Перейти к основному содержимому
Перейти к основному содержимому

Error 215: NOT_AN_AGGREGATE

подсказка

This error occurs when a column in a SELECT statement with GROUP BY is not wrapped in an aggregate function and is not listed in the GROUP BY clause. Every column in the SELECT list must either be aggregated (e.g., using SUM, COUNT, MAX) or be part of the GROUP BY clause.

Quick reference

Most common fixes:

-- Error: 'name' not in GROUP BY
SELECT user_id, name, COUNT(*) FROM users GROUP BY user_id;

-- Fix 1: Add to GROUP BY
SELECT user_id, name, COUNT(*) FROM users GROUP BY user_id, name;

-- Fix 2: Use aggregate function
SELECT user_id, any(name), COUNT(*) FROM users GROUP BY user_id;

If you're getting errors after upgrading to 22.8+ or 23.5+:

-- Fails in 22.8+ due to alias reuse
SELECT max(b) AS b, b AS b1 FROM t GROUP BY a;

-- Quick fix: Use different alias names
SELECT max(b) AS max_b, max_b AS b1 FROM t GROUP BY a;

-- Or use subquery
SELECT *, col1 / col2 AS result 
FROM (SELECT argMax(col1, ts) AS col1, argMax(col2, ts) AS col2 FROM t GROUP BY key);

-- Or enable experimental analyzer (23.x+)
SELECT max(b) AS b, b AS b1 FROM t GROUP BY a SETTINGS allow_experimental_analyzer = 1;

For materialized views in 24.11+:

-- Fails in 24.11+
GROUP BY 1, 2, 3  -- Positional arguments

-- Fix: Use explicit column names
GROUP BY driver_id, creation_date_hour, operation_area

Most common causes

  1. Column missing from GROUP BY clause

    • Selecting columns that are neither aggregated nor in GROUP BY
    • Referencing columns from subqueries that aren't properly grouped
    • Using alias substitution incorrectly with GROUP BY
  2. Alias reuse conflicts (22.8+ regression)

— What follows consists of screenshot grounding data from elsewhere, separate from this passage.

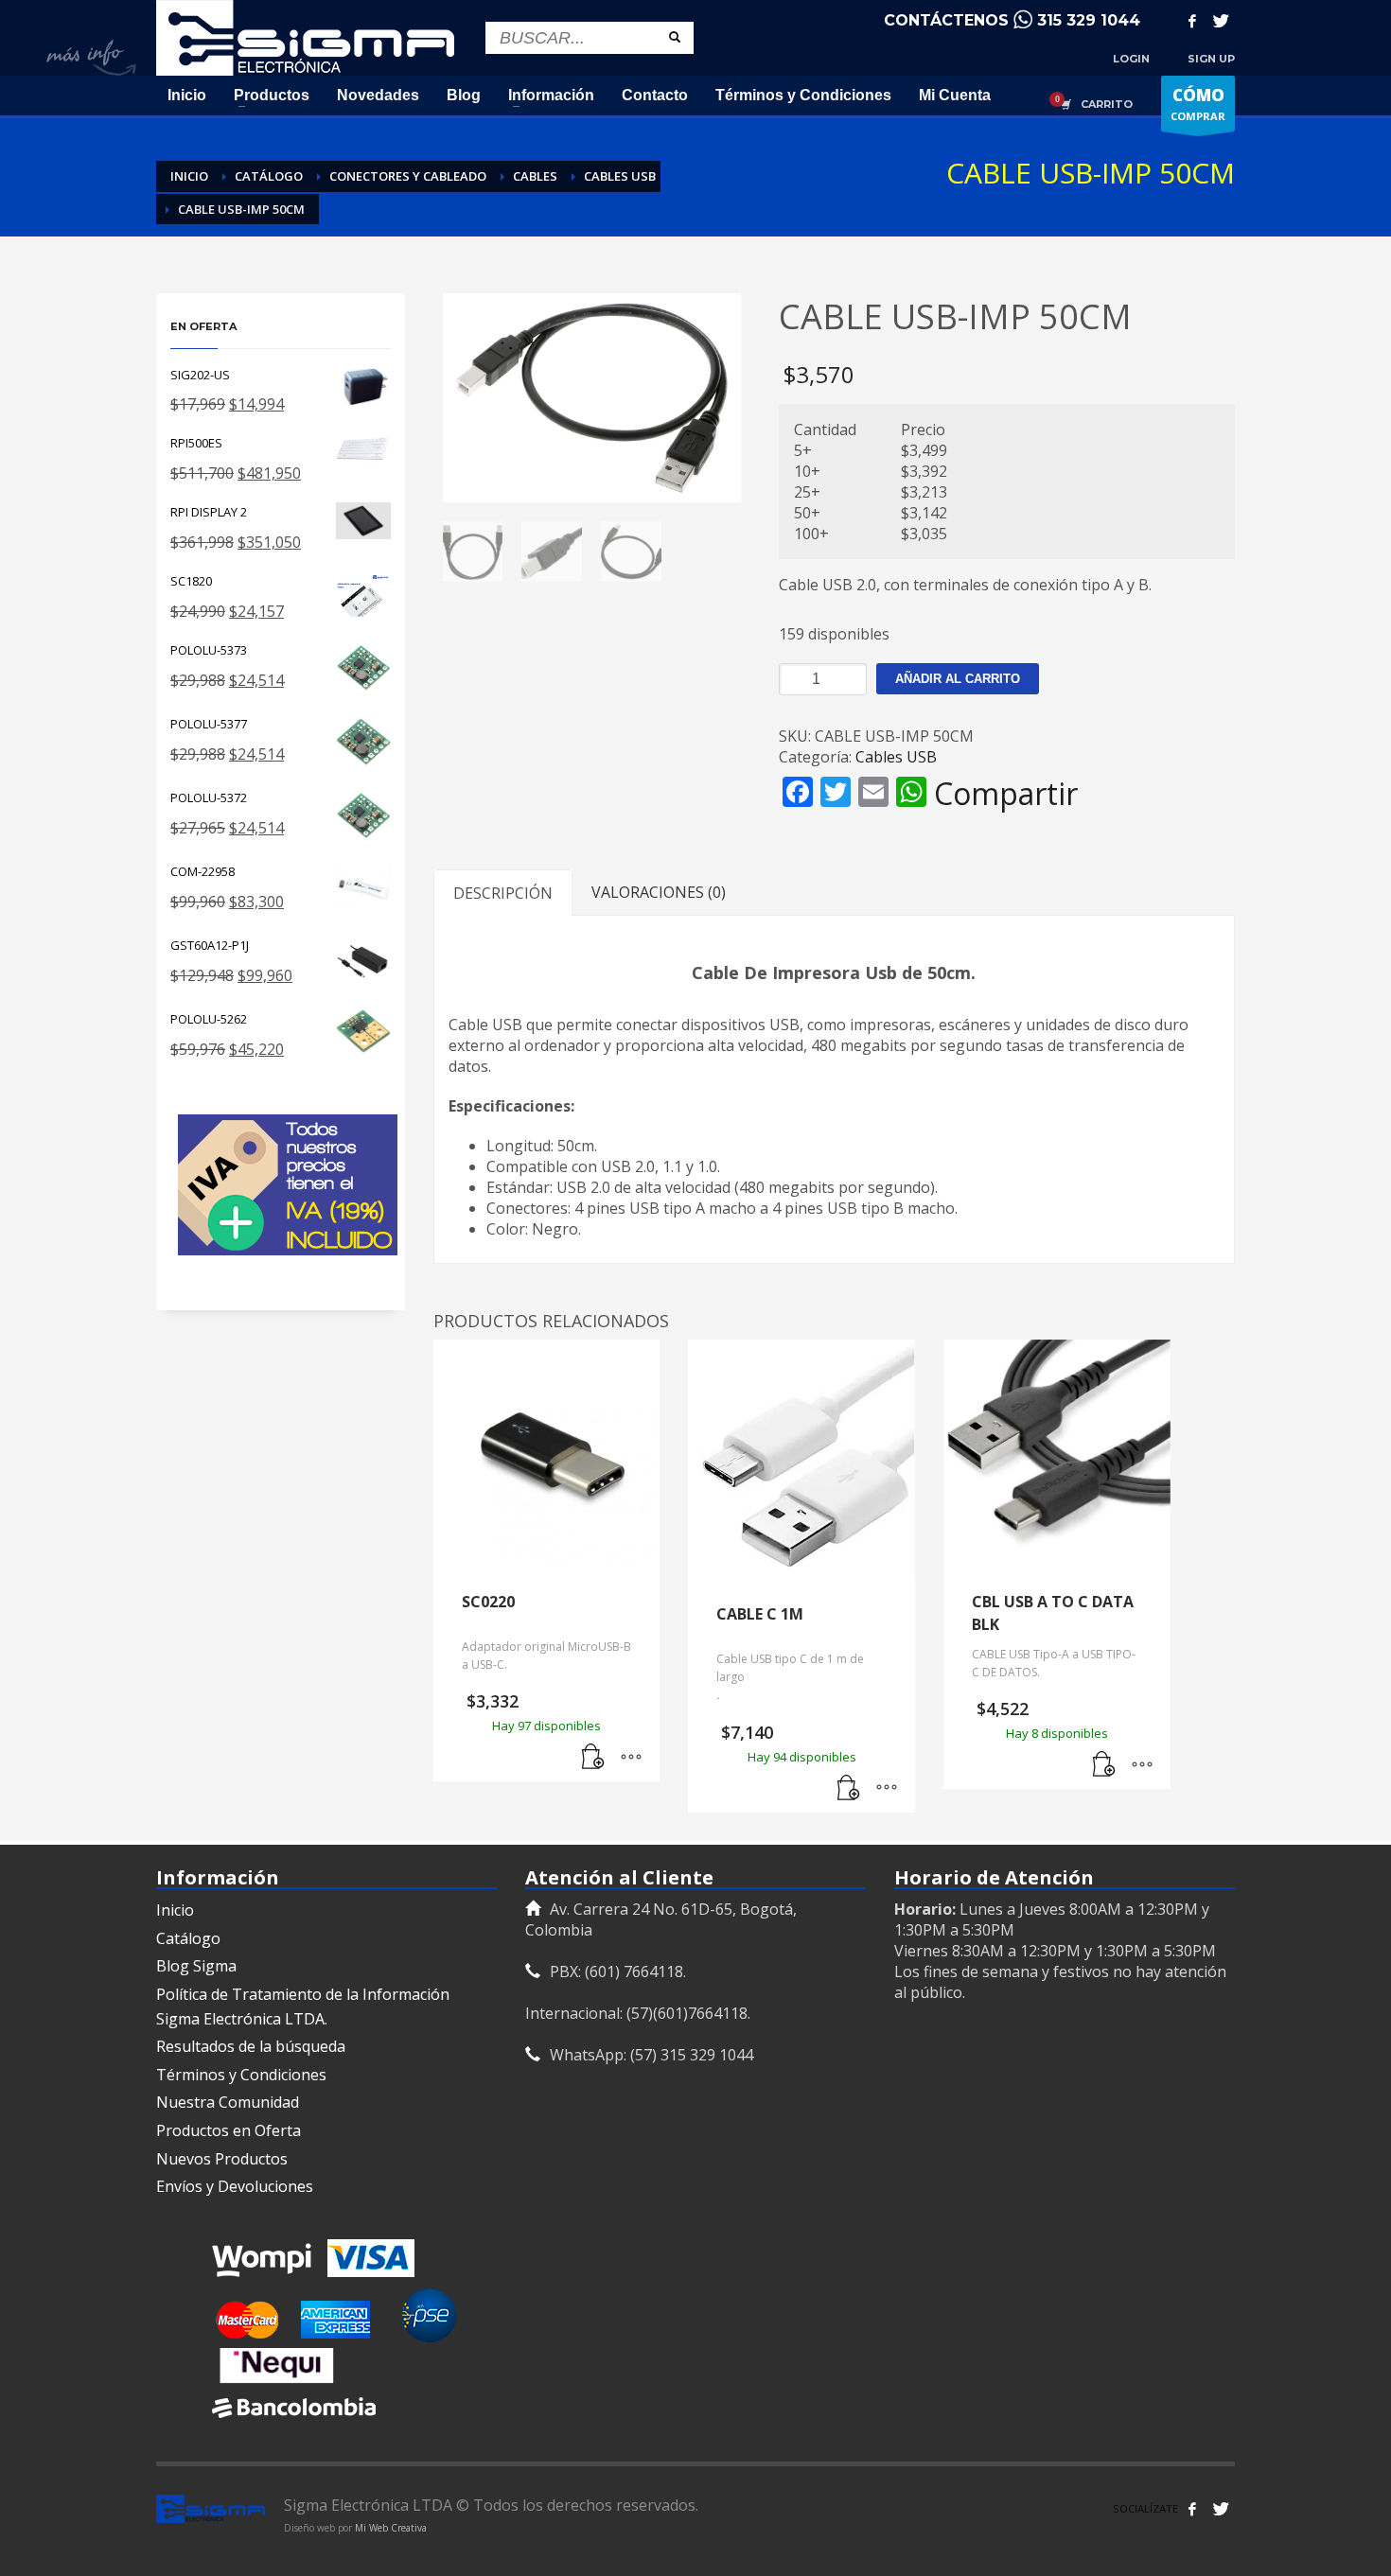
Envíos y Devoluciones (234, 2186)
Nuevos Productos (222, 2158)
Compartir (1006, 794)
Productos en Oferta (228, 2130)
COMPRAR (1198, 103)
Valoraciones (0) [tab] (658, 892)
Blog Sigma (196, 1965)
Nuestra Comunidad (227, 2102)
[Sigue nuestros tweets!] (1220, 2509)
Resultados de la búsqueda (250, 2046)
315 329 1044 (1088, 20)
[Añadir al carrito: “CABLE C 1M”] (849, 1789)
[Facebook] (1192, 21)
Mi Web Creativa (391, 2527)
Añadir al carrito (957, 679)
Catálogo (188, 1938)
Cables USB (896, 756)
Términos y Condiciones (241, 2074)
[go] (674, 37)
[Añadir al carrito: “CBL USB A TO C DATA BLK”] (1104, 1765)
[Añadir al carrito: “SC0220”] (593, 1757)
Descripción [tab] (503, 893)
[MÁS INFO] (631, 1757)
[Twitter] (1220, 21)
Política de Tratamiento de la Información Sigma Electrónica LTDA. (302, 2006)
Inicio (175, 1910)
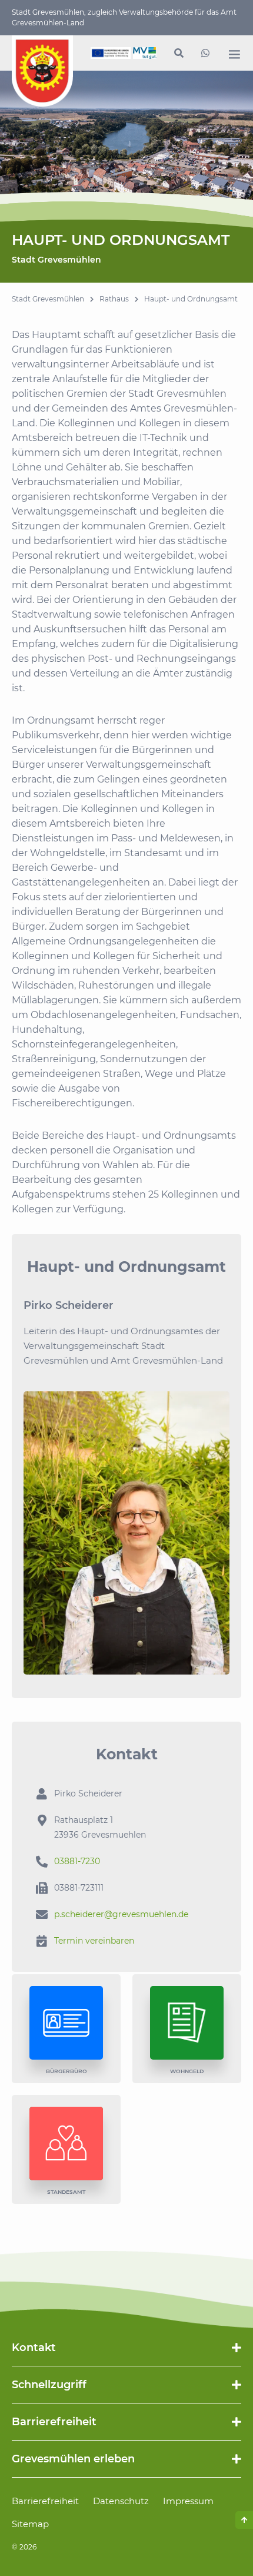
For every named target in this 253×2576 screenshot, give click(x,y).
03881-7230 (77, 1861)
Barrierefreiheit (45, 2501)
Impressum (188, 2501)
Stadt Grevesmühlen (48, 298)
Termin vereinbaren (94, 1940)
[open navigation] (234, 54)
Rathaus (114, 298)
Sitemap (30, 2523)
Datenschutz (121, 2501)
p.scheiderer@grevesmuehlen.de (121, 1914)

    • Since ClickHouse 22.3.16 and 22.8+, alias reuse behavior changed
    • When an aggregate result uses the same alias as a source column, referencing it twice causes issues
    • Example: SELECT max(b) AS b, b AS b1 FROM t GROUP BY a fails because b is replaced with max(b)
    • This is a known backward compatibility issue introduced in PR #42827
  3. GROUPING SETS and complex grouping

    • Using columns in ORDER BY that aren't in all grouping sets
    • GROUPING SETS queries with columns that don't appear in every set
    • Window functions combined with GROUP BY incorrectly
  4. Positional GROUP BY with materialized views (24.11+)

    • Using positional arguments (GROUP BY 1, 2, 3) in materialized views
    • Works with enable_positional_arguments=1 in regular queries but fails in mat views
    • Affects version 24.11+ specifically
  5. Conditional expressions referencing ungrouped columns

    • Using CASE/IF expressions that reference columns not in GROUP BY
    • Example: CASE WHEN rank > 100 THEN column ELSE NULL END where rank isn't grouped
    • Common with window functions in subqueries
  6. Tuple grouping issues

    • Grouping by tuple (col1, col2) instead of individual columns
    • ClickHouse may not properly recognize injective function optimizations
    • Example: GROUP BY (iteration, centroid) vs GROUP BY iteration, centroid

Common solutions

1. Add missing columns to GROUP BY

-- Error: column 'name' not in GROUP BY
SELECT 
    user_id,
    name,
    COUNT(*) AS total
FROM users
GROUP BY user_id;

-- Fix: add name to GROUP BY
SELECT 
    user_id,
    name,
    COUNT(*) AS total
FROM users
GROUP BY user_id, name;

-- Or use aggregate function if you want one value per user_id
SELECT 
    user_id,
    any(name) AS name,  -- or min(name), max(name), etc.
    COUNT(*) AS total
FROM users
GROUP BY user_id;

2. Handle alias reuse conflicts (22.8+ backward compatibility issue)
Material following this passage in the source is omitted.